Qu’est-ce qui fait que vous vous entendez si bien ?
Nous formons une bonne équipe, maintenant que nous avons travaillé plusieurs fois ensemble, nous nous comprenons très rapidement : pas besoin de discuter ou d’analyser, pas de bavardage. Pourtant, ce gars-là n’arrête pas de me surprendre : il peut faire preuve d’une force et d’une volonté incroyables. Il n’y a aucune différence entre le vrai Ferrara et son image publique, il ne joue pas de personnage. Il est ainsi. Je n’ai jamais rencontré ses parents, mais ils doivent être sacrément costauds.

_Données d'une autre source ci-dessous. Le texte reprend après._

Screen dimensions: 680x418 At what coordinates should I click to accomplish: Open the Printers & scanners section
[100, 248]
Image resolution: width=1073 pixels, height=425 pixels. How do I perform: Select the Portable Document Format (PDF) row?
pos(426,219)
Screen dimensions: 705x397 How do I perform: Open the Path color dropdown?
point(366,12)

Son univers vous effraie-t-il parfois ?
Non. Il travaille en grande complicité avec son partenaire et scénariste Nick St John, dont les préoccupations, en tant qu’auteur, sont très sérieuses : l’Eglise, le bien, le mal, le péché, la mort, la rédemption. Des choses qui ne m’obsèdent pas. Je suis plus terre à terre, pas très analytique. Mais je trouve intéressant de réunir des gens très réfléchis et d’autres qui ne le sont pas. Ces questions me dépassent. En tout cas, on n’en discute jamais avec Abel. Ces sujets le passionnent peut-être en tant que réalisateur, mais pas en tant qu’ami : avec moi, il ne parle que de filles, de cuisine, de ses nombreux ennemis.
Vous ne partagez pas le regard pessimiste qu’il porte sur la vie ?

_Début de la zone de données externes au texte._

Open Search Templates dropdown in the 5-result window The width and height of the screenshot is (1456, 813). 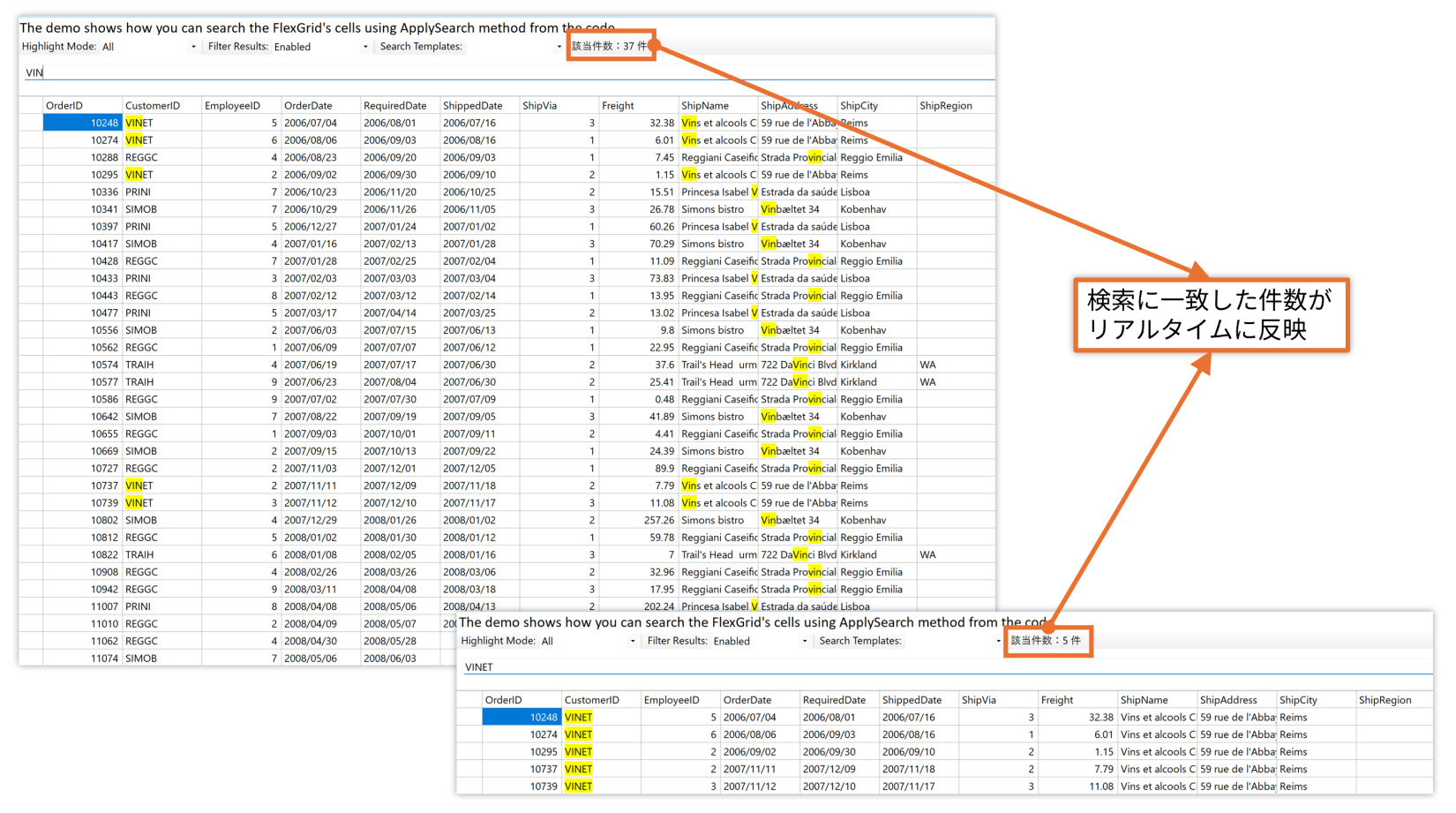click(x=953, y=642)
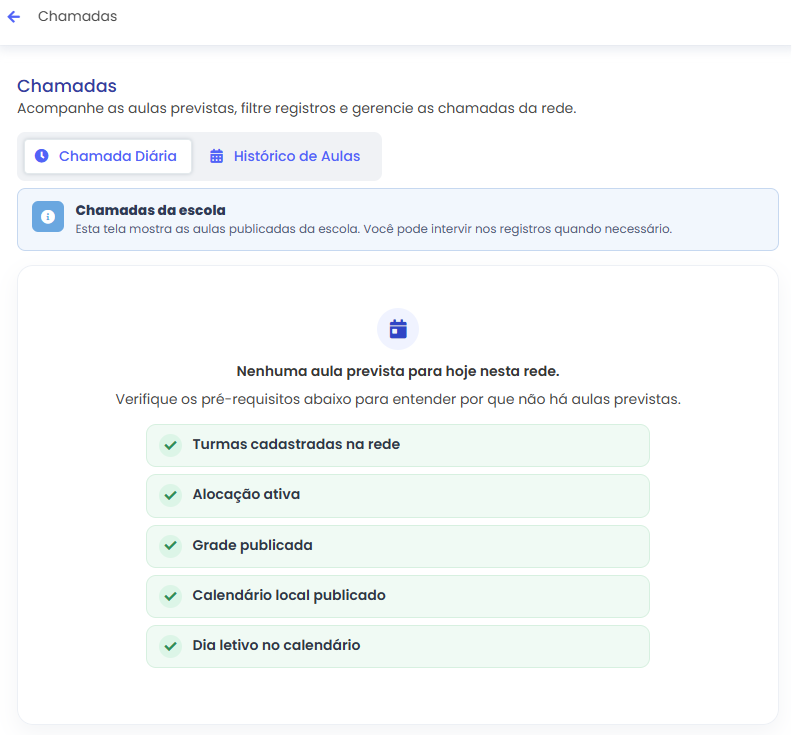792x735 pixels.
Task: Select the Alocação ativa prerequisite row
Action: click(398, 496)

Je ne crois pas qu’il ait un regard pessimiste. Ses films peut-être… Moi, je joue très souvent des salauds, mais ça n’a rien à voir avec ma vie. Les films d’Abel sont très noirs, il affectionne ces sujets mais… je ne crois pas qu’il soit très sérieux. J’ai l’impression qu’on ne peut aborder ces questions que de biais. Abel n’est pas aussi réfléchi que les gens
le pensent, il est doué d’un sacré sens de l’humour. Nos funérailles me plaît car il ne donne pas une image romantique des gangsters : des meurtriers, pas séduisants, pas intelligents, pas très intéressants. Des brutes demeurées. Lorsque mon personnage dit que le monde est tel que Dieu l’a voulu et qu’il ne peut que faire avec, on comprend à quel point c’est un type stupide et dangereux, qui a recours à la théologie pour justifier sa vie : « Je suis un sale type parce qu’on ne m’a pas accordé la grâce d’être bon. » Un raisonnement tordu qui vise à se dégager de toute responsabilité.

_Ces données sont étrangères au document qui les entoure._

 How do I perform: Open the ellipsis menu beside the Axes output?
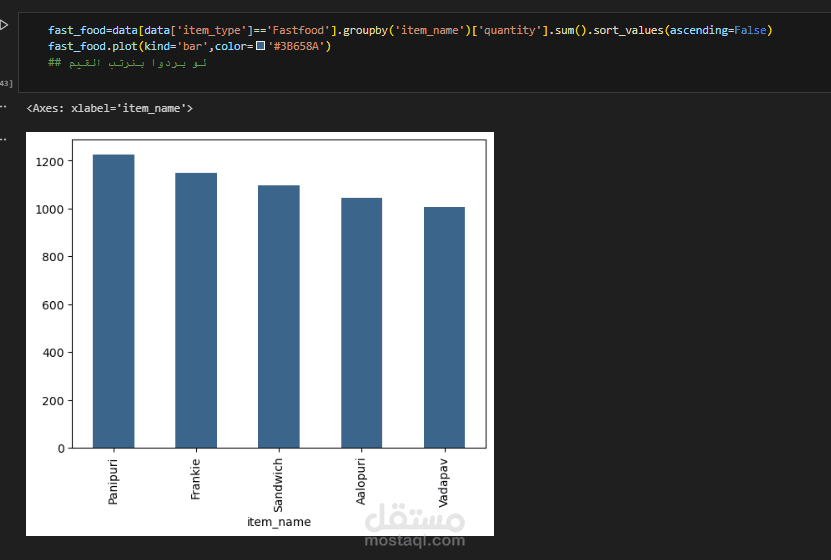3,107
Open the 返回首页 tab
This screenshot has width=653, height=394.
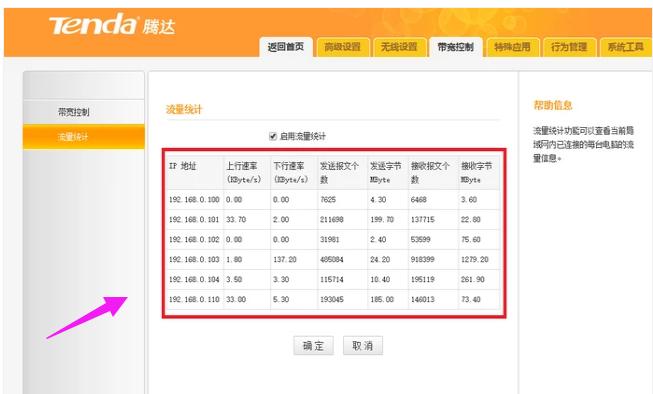tap(286, 47)
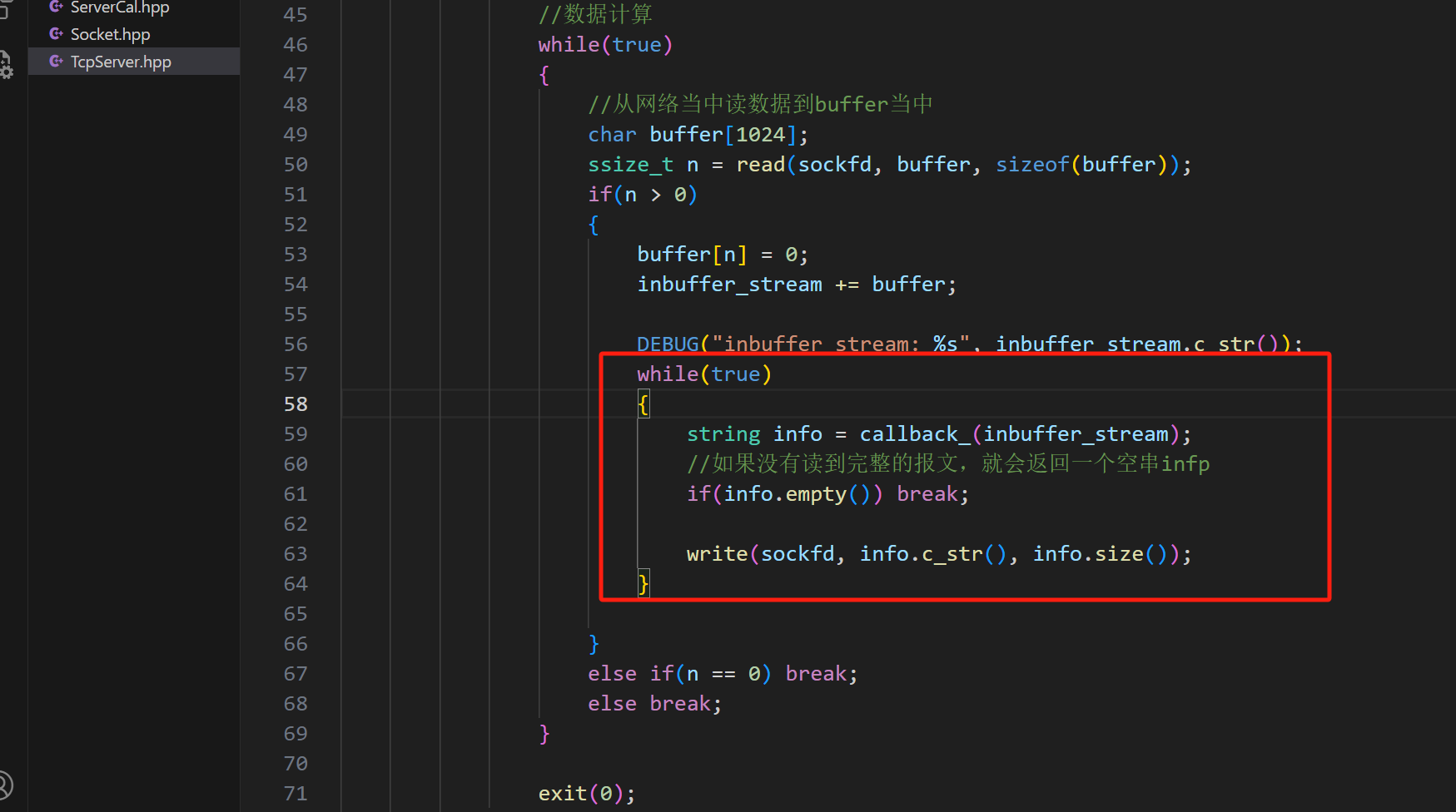Click the highlighted closing brace on line 64
Screen dimensions: 1456x812
[644, 584]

Pour mener une telle carrière d’acteur, avez-vous été touché par la grâce ?
Absolument. Vous riez, mais je suis sérieux. Je l’ai toujours su. C’est un don, mais qu’il faut travailler, chérir, ne pas considérer comme un dû. Il est très dangereux de ne pas respecter cette grâce : elle sait disparaître, juste pour vous rappeler qu’il faut lui prêter attention. Il m’arrive de la perdre. C’est très effrayant… on prend peur, alors on prie.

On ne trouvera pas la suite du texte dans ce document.